De schenkingsakte is door de onvolledige informatie waarop de toestemming van de Rechter-Commissaris is gebaseerd strafrechtelijk onrechtmatig verkregen.

De strafzaak tegen belanghebbende is geseponeerd. Hij is ten onrechte als verdachte aangemerkt.

De inspecteur heeft via een beroep op art. 55 van de AWR de beschikking gekregen over de schenkingsakte en heeft naar aanleiding daarvan vragen gesteld aan belanghebbende.

Mag de inspecteur de schenkingsakte gebruiken voor de belastingheffing?

Beslissing Hoge Raad

Volgens de Hoge Raad mag de inspecteur de schenkingsakte gebruiken. Het feit dat de schenkingsakte strafrechtelijk op onrechtmatige wijze is verkregen, leidt niet tot uitsluiting van het gebruik daarvan door de inspecteur.

Eerdere arresten van de Hoge Raad

In het arrest van 1 juli 1992 (HR 1 juli 1992, nr. 26.331, ECLI:NL:HR:1992:ZC5028) heeft de Hoge Raad als regel vooropgesteld dat de omstandigheid, dat het bewijs jegens belanghebbende strafrechtelijk onrechtmatig is verkregen, voor de inspecteur op zich zelf geen beletsel hoeft te zijn om die bewijsmiddelen te gebruiken.

Als die situatie zich voordoet, zal volgens de Hoge Raad moeten worden beoordeeld of de inspecteur handelt in strijd met de algemene beginselen van behoorlijk bestuur, in het bijzonder het zorgvuldigheidsbeginsel.

Van strijd met algemene beginselen van behoorlijk bestuur is volgens de Hoge Raad geen sprake als de inspecteur zonder wettelijke belemmering kennis had kunnen nemen van het materiaal.

--------------------------------

• **Opdrachten**
a. Haal elke rij eruit waarin het woord "visual" voorkomt en neem die rij volledig over. Let op hoofdletters en kleine letters.
b. Geef het vervolg van het artikel over het gebruik van de schenkingsakte, te beginnen na de laatste zin.
Het artikel en de rijen zijn los van elkaar staand materiaal.

• **Verzameld materiaal**
--------------------------------

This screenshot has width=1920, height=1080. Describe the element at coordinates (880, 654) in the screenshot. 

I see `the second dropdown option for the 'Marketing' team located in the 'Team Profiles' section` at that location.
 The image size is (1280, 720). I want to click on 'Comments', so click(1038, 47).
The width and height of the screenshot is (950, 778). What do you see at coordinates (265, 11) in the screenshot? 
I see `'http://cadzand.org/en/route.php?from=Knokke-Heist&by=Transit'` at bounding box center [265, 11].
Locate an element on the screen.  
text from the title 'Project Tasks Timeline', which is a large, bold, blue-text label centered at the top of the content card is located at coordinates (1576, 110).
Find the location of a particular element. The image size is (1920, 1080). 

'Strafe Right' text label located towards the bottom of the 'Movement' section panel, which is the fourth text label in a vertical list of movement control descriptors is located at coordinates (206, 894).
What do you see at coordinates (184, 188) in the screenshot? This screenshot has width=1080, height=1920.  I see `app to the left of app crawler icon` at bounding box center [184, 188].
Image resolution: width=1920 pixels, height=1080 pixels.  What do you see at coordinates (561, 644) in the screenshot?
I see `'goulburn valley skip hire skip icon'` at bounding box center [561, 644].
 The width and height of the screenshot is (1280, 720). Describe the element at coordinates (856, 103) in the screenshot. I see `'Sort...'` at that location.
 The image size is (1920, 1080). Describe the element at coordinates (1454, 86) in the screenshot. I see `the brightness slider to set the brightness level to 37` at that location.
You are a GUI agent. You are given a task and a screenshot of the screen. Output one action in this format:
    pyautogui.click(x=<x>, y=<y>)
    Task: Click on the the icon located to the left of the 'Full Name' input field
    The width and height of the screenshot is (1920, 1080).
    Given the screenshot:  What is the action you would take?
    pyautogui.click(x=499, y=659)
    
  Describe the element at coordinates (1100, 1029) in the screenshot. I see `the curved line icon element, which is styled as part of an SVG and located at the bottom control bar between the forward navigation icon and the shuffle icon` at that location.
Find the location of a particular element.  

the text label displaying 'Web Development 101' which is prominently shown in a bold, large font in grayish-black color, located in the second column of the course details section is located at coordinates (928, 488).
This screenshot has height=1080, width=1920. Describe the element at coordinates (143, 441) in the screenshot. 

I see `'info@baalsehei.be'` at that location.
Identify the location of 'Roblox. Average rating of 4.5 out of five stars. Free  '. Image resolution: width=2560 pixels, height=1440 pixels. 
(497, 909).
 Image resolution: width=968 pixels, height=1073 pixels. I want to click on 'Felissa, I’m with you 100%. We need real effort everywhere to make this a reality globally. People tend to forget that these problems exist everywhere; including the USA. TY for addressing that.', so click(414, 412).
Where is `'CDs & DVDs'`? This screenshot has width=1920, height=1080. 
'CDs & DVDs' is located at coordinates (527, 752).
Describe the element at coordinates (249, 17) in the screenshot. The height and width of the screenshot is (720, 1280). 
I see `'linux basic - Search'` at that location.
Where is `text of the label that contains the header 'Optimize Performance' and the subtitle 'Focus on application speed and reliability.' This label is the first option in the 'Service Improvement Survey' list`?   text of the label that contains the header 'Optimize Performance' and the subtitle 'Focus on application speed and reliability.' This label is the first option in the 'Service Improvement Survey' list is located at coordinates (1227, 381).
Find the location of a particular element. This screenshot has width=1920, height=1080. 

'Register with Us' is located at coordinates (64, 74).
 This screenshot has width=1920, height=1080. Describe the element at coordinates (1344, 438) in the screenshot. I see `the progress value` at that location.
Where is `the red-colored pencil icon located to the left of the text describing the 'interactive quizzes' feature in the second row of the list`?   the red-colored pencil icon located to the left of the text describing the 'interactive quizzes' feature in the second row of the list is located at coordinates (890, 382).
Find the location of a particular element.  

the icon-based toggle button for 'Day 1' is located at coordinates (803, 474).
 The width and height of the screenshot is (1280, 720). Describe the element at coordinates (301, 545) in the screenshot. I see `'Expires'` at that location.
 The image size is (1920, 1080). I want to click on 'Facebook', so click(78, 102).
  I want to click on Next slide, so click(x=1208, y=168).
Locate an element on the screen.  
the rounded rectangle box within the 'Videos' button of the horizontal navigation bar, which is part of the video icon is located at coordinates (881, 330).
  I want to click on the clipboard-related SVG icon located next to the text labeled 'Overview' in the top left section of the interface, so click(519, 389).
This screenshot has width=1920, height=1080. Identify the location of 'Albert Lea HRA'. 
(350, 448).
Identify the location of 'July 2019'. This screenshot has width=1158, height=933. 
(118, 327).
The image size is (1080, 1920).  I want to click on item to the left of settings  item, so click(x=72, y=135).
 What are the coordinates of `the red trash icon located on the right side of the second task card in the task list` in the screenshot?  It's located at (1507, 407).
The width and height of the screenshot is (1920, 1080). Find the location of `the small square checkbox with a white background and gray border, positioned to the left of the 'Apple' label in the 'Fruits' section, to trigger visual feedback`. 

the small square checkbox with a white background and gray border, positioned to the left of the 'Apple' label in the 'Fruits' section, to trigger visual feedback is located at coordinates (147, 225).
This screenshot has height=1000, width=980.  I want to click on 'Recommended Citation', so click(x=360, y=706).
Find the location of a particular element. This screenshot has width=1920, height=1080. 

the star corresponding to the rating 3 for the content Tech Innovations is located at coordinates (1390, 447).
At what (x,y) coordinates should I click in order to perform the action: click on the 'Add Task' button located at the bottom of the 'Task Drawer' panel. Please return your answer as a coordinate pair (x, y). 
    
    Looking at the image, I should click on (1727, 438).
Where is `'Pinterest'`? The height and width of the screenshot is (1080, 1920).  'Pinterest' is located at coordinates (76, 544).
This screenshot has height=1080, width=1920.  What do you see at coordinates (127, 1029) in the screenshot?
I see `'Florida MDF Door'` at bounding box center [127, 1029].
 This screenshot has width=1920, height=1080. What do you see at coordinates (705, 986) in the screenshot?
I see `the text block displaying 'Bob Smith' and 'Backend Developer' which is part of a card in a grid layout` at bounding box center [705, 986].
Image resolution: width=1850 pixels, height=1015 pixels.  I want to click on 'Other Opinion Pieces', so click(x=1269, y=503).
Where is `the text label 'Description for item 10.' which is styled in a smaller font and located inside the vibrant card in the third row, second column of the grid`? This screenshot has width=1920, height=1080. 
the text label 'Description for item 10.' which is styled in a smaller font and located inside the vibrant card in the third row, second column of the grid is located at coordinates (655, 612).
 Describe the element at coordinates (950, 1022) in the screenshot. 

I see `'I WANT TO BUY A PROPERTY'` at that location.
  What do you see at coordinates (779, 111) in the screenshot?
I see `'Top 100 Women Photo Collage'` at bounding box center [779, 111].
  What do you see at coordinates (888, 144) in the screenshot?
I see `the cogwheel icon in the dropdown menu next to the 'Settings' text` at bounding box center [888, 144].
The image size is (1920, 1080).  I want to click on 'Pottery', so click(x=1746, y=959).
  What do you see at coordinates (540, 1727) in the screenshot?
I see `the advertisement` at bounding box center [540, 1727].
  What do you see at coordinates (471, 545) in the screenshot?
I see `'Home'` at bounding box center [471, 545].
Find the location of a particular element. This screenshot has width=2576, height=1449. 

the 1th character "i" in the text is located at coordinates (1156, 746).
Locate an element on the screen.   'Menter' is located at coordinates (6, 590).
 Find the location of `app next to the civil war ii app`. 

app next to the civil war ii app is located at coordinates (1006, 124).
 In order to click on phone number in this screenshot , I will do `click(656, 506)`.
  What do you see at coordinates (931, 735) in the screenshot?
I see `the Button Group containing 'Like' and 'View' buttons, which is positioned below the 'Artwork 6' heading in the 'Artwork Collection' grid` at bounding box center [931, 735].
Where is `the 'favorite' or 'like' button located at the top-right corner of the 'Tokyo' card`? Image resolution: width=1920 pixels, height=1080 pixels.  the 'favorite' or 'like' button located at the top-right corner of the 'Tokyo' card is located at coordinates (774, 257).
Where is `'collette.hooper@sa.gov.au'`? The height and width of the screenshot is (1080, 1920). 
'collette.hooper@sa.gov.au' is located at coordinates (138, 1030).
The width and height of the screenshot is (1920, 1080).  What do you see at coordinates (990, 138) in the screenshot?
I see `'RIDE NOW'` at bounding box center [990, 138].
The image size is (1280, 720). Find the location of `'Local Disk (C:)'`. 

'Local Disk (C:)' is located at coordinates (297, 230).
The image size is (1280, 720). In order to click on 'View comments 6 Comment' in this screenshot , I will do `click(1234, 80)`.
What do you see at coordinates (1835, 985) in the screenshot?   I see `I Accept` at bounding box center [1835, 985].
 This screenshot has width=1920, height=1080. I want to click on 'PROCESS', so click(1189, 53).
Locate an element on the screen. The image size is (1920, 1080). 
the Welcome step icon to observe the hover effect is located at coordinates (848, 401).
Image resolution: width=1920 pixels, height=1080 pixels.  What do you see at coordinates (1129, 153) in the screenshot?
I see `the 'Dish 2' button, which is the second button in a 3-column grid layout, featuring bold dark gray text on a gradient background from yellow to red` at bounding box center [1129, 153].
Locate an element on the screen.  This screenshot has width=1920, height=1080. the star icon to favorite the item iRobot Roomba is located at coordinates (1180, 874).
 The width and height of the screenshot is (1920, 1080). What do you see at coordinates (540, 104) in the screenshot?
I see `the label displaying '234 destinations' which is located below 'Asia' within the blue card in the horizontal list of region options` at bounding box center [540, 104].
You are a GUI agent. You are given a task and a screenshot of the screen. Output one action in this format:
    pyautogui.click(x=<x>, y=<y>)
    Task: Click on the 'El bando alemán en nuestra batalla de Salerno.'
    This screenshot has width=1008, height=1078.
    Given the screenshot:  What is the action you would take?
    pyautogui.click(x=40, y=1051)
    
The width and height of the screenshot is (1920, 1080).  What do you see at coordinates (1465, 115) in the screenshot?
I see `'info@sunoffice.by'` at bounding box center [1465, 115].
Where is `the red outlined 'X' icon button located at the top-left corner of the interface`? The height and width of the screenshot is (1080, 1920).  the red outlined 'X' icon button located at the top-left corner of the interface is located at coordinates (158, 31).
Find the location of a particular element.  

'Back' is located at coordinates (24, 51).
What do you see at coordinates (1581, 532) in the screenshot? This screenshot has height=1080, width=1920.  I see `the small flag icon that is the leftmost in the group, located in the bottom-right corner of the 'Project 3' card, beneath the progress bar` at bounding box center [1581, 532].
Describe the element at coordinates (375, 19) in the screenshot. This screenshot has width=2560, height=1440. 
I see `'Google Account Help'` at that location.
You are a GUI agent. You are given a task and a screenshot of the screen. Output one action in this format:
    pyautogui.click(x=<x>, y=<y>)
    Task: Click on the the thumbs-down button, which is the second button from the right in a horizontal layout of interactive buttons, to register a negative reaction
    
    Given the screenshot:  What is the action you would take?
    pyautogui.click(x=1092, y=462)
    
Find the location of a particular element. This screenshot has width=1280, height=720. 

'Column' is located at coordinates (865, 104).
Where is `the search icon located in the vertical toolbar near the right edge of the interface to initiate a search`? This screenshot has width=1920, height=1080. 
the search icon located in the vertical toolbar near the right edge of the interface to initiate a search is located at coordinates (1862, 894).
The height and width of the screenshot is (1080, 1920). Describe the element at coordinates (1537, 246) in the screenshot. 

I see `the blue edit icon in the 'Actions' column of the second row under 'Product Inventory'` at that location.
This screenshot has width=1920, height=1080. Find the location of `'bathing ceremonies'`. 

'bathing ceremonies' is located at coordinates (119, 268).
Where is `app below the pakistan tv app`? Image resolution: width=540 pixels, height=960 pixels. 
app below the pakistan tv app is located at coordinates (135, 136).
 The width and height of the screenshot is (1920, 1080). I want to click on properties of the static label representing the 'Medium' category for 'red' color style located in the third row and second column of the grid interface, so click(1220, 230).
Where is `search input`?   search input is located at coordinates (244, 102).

--------------------------------

• **Antwoorden**
a.
The width and height of the screenshot is (1920, 1080). Find the location of `the small square checkbox with a white background and gray border, positioned to the left of the 'Apple' label in the 'Fruits' section, to trigger visual feedback`. 
the small square checkbox with a white background and gray border, positioned to the left of the 'Apple' label in the 'Fruits' section, to trigger visual feedback is located at coordinates (147, 225).

b.
Volgens de Hoge Raad is het gebruik van strafrechtelijk onrechtmatig verkregen bewijs alleen dan niet toegestaan als het is verkregen op een wijze die ‘zozeer indruist tegen hetgeen van een behoorlijk handelende overheid mag worden verwacht, dat dit gebruik onder alle omstandigheden ontoelaatbaar moet worden geacht’.

In het arrest van 20 maart 2015 (HR 20 maart 2015, nr. 13/03959, ECLI:NL:HR:2015:643) heeft de Hoge Raad beslist dat strafrechtelijk onrechtmatig verkregen bewijs slechts in uitzonderlijke gevallen als bewijs in belastingzaken wordt uitgesloten. Daarvoor moet volgens de Hoge Raad een belangrijk (strafvorderlijk) voorschrift of rechtsbeginsel dusdanig zijn geschonden, dat de uitkomst van dat onderzoek ook in een belastingzaak van het bewijs dient te worden uitgesloten.

In het arrest van 20 maart 2015 heeft de Hoge Raad niet herhaald de formulering over ‘bewijsmiddelen waarvan de inspecteur zonder wettelijke belemmering kennis kan nemen’. De Hoge Raad heeft in dit arrest verder beslist dat deze zeer terughoudende uitsluiting van strafrechtelijk onrechtmatig verkregen bewijs in belastingzaken, in gevallen waarin artikel 6 EVRM daartoe niet dwingt, op een adequate wijze tot uitdrukking komt in het “zozeer-indruist-criterium”.

Arrest van 31 januari 2025

De Hoge Raad vindt dat bij de toepasselijkheid van het ‘zozeer-indruistcriterium’ niet (langer?) van belang is of het gaat om bewijsmiddelen waarvan de inspecteur zonder wettelijke belemmering kennis had kunnen nemen.

Dat betekent dat in alle gevallen waarin de inspecteur gebruik wil maken van bewijsmiddelen die jegens de belanghebbende op strafrechtelijk onrechtmatige wijze zijn verkregen, het gebruik daarvan slechts dan niet is toegestaan als:

  1. Artikel 6 EVRM daartoe dwingt, of
  2. die bewijsmiddelen zijn verkregen op een wijze die zozeer indruist tegen hetgeen van een behoorlijk handelende overheid mag worden verwacht, dat dit gebruik onder alle omstandigheden ontoelaatbaar moet worden geacht.

Beslissing in deze zaak

In deze zaak was namens belanghebbende naar voren gebracht dat de inspecteur niet zonder wettelijke belemmering kennis had kunnen nemen.

Advocaat-Generaal Wattel stelt in zijn conclusie dat de inspecteur zonder de schenkingsakte waarschijnlijk niet op het idee was gekomen om vragen te stellen over de schenking. Had de inspecteur zonder enig aanknopingspunt dat wel gedaan dan was er sprake geweest van een zogenoemde ‘fishing expedition’ (ECLI:NL:PHR:2023:1076).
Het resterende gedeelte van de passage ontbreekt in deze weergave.